Jumat, 19 November 2010

Membandingkan kualitas pendidikan di dua Negara tentu saja bukan hal yang mudah. Ada banyak parameter yang harus diperhatikan, dan variable-variabel yang akan dibandingkan harus sangat jelas, terukur dan metodologis. Itulah sebabnya, dalam tulisan ini saya tidak berniat membandingkan kualitas pendidikan di Indonesia dan Australia secara metodologis, tapi lebih kepada ‘sharing of experience’.

Interaksi yang sedikit banyak menghubungkan saya dengan system pendidikan di Australia, lebih bersumber pada obrolan ringan di kantor pada waktu makan siang, interaksi dengan anak salah seorang teman yang tengah belajar di tingkat setara SMU dan dari penitipan anak tempat Abiel sekolah. So, It is probably inaccurate.

Kabarnya ada perbedaan signifikan dari system pendidikan di Australia di berberapa tingkatan. Hal ini terkait dengan bagaimana mereka memperlakukan siswa dengan cara yang cukup berbeda di tingkat ‘Primary education and below’, ‘Lower secondary education’, dan ‘Upper Secondary education’.

Pada tingkat bawah, Primary school dan up to the 6th grade, suasana belajar berjalan sangat lambat dan bisa dikategorikan sebagai ‘saat bermain’. Yang ingin dibangun dari tahap ini adalah meletakkan ‘pondasi dasar’ secara sistematik bagi anak dan menjadikannya sebagai ‘senjata’ untuk mempelajari dan memahami materi-materi tertentu di tingkat yang lebih tinggi. Fokus diletakkan pada kemampuan berbahasa (membaca dan menulis) serta matematika (berhitung). Subjek-subjek seperti sain, ekonomi, sejarah, seni dan budaya bisa di ‘inkorporasi’ pada materi pelajaran, tetapi hanya berperan sebagai ‘konteks’ dan bukan ‘konten’. Tahap ini adalah awal dari pendidikan wajib (compulsory education).

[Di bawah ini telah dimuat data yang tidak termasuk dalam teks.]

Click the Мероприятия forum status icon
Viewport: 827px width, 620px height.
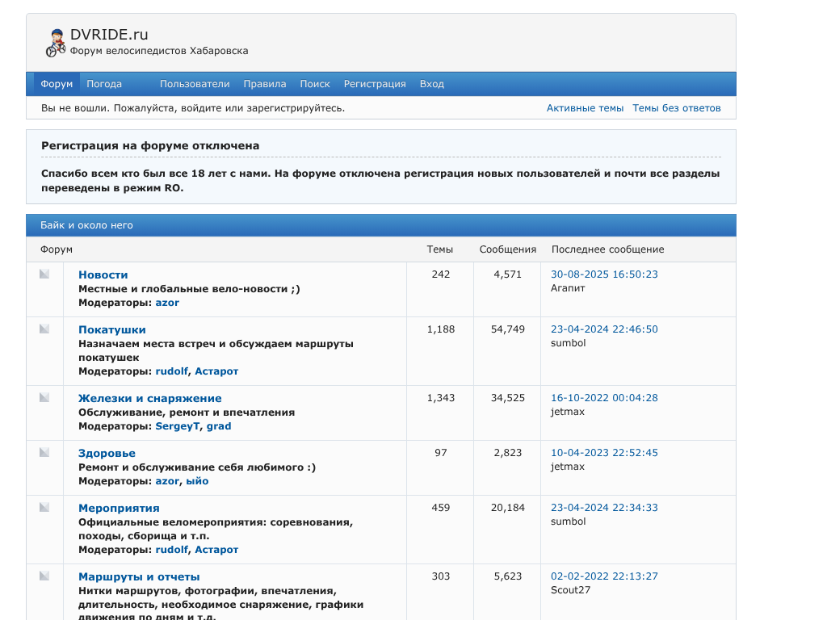point(44,508)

Lower secondary education adalah tahap berikutnya dari pendidikan wajib. Pada tahap ini berbagai variasi subject (materi pelajaran) mulai diperkenalkan. Beberapa subject yang mendukung pengembangan keterampilan-keterampilan dasar anak dan merupakan pengetahuan esensial bagi seseorang dalam kehidupan bermasyarakat dipelajari dan diimplementasikan secara lengkap. Minat dan bakat dari seorang anak mulai digali di tahap ini.

Pada ‘Upper secondary education’, siswa sudah mulai dikelompokkan dalam bidang-bidang tertentu dan mengambil materi sesuai dengan keinginannya. Di tahap ini ‘loading’ materi cukup padat dan beberapa pengetahuan/keterampilan yang dibutuhkan di tertiary education mulai diperkenalkan pada siswa. Itulah sebabnya tidak jarang kita temukan secondary school dengan fasilitas lab sain yang setara dengan universitas-universitas di tanah air.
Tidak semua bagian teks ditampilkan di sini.